From July 2019, Jessica Martinez with fellow school board member Albert Benejan.
Charter school advocate Jessica Martinez Monday night was named chair of the Board of Education, the eighth leader of the policy-setting body the past six years, replacing John Weldon who had served in that capacity for two years. Weldon, without the votes for another term, placed her name into nomination. The vote was 7 to 2.
Martinez, in addition to herself, was backed by Weldon, Chris Taylor, Joseph Lombard, Albert Benejan, Sybil Allen and Hernan Illingsworth. The other votes were for Joe Sokolovic who nominated himself. He was supported by newcomer Bobbi Brown.
Martinez’s ardency for charter schools is antithetical to the views of recently departed board member Maria Pereira who asserts they drain resources from local districts while serving as tax shelters for corporate greed. Charters receive public money but operate independently of traditional municipal districts. Pereira is now a member of the City Council.

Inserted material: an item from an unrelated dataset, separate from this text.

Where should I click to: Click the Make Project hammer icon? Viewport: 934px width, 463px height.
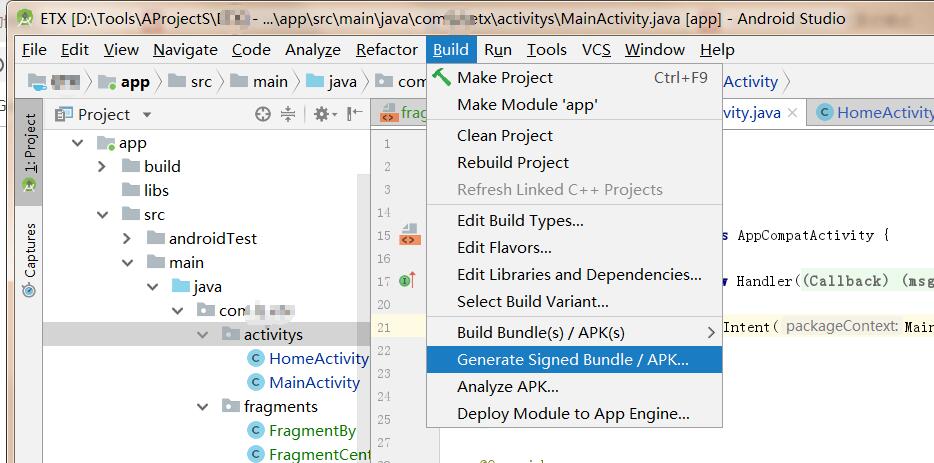(441, 77)
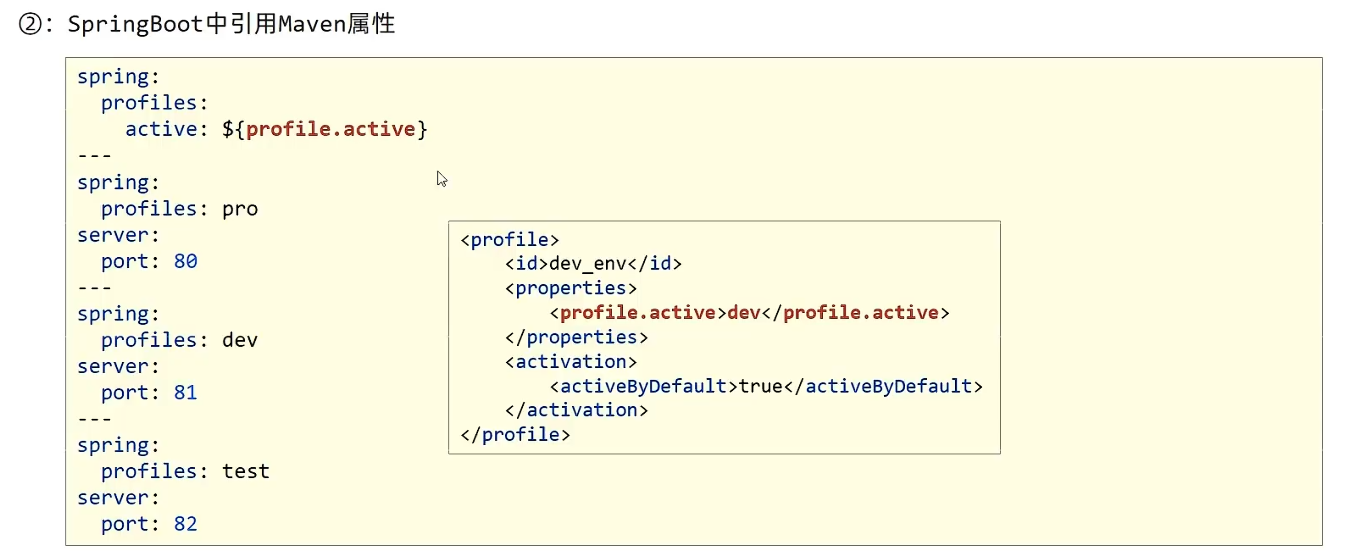Image resolution: width=1359 pixels, height=552 pixels.
Task: Click the opening <profile> tag
Action: tap(509, 240)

Martinez, who had served as vice chair of the school board, is an independent state lobbyist for 50 CAN, a national school choice organization.
From an OIB interview early this year, Martinez’s passion is school choice “fighting for all children to experience the same educational exposure” be it magnet, charter or vocational schools. “As a parent I want to utilize my choice for my child,” a mantra she’s sharing with members of the state legislature.

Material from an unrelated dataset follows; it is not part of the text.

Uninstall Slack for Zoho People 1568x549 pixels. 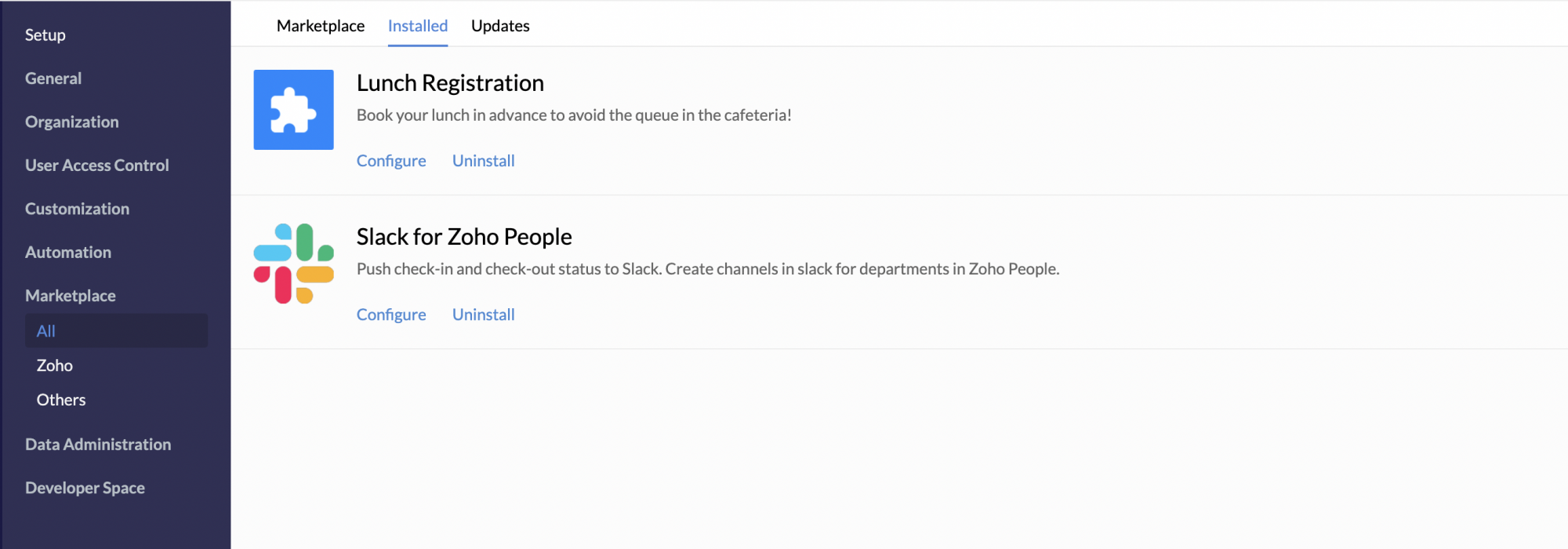point(483,314)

She embraces “my child, my choice“, a national education advocacy group declaring “funding should follow children from one public school to another, regardless of whether that school is a traditional public school, a magnet school, or a public charter school.”
Martinez supports money-follows-the-child legislation that does not exist in Connecticut, essentially a student who attends a charter school in Bridgeport would receive state education funds redirected from the local school district.

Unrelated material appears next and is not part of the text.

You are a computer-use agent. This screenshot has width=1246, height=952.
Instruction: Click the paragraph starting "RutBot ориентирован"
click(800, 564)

Opponents to charters argue they suck financial resources from traditional schools. Bridgeport with six has the most charter schools among Connecticut’s 23.
Half of Bridgeport’s charter schools have been placed on probation by the state Board of Education citing poor academic performance, excessive expulsion rates and exorbitant teacher turnover.
Still, Martinez argues, school choice is what’s best for parents and students. As an elected school board member Martinez says education access “does not do justice for the children.”
Late last year Martinez was involved in a confrontation with her boyfriend that led to her January 2019 arrest for felony assault and misdemeanor reckless endangerment.
In July, with State Senator Dennis Bradley providing her legal counsel, Martinez entered a guilty plea to reduced misdemeanor charges that also included violating the conditions of her prior release in a domestic violence case. Martinez’s plea also included agreeing to a 20-week domestic violence program. Bradley added once she completes the program her record relating to those charges will be cleared.